■ **Excerpt to read**:

PL/SQL procedure successfully completed.

ops$tkyte%ORA10GR2> exec show_space( 'T2' )
Free Blocks.............................               0
Total Blocks............................             256
Total Bytes.............................       2,097,152
Total MBytes............................               2
Unused Blocks...........................              20
Unused Bytes............................         163,840
Last Used Ext FileId....................              10
Last Used Ext BlockId...................             137
Last Used Block.........................             108

PL/SQL procedure successfully completed.

Shrink could be used to resolve performance problems?

Roberto Veiga, April 24, 2008 - 2:53 pm UTC

Hi Tom.
I have a simple question. Could I use alter table T shrink to improve performance? Let´s suppose that my table has 5 million rows and 2 million rows were deleted. Is it possible that table shrink can improve performance in queries that use that table?

■ **Excerpted data**:
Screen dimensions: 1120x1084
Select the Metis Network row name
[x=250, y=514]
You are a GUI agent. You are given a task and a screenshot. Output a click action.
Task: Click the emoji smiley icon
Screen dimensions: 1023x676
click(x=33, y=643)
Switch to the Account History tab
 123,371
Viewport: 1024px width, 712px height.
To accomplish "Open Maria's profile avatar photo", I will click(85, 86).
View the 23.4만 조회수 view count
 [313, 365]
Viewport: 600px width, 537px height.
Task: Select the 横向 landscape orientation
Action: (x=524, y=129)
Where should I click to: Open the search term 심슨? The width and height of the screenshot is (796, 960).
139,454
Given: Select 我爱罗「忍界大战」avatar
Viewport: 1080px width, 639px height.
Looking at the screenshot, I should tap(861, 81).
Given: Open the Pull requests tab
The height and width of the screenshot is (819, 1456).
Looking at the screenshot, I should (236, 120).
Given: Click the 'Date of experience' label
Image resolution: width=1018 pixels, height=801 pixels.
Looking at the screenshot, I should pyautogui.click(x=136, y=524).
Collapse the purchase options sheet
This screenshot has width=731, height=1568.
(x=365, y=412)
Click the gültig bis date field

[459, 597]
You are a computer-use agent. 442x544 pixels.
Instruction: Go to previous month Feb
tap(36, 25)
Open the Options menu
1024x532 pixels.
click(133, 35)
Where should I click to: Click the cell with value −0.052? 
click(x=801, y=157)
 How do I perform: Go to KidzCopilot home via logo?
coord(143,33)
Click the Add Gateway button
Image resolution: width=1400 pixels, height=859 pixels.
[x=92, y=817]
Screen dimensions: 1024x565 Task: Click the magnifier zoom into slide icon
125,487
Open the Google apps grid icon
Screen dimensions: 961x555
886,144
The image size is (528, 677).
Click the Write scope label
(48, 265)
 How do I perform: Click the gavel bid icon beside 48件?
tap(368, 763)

■ **What you will do**: According to the excerpt on table shrink, how many rows does the poster suppose were deleted from a 5 million row table? The records aren't needed here.

■ **Response to the exercise**: 2 million rows.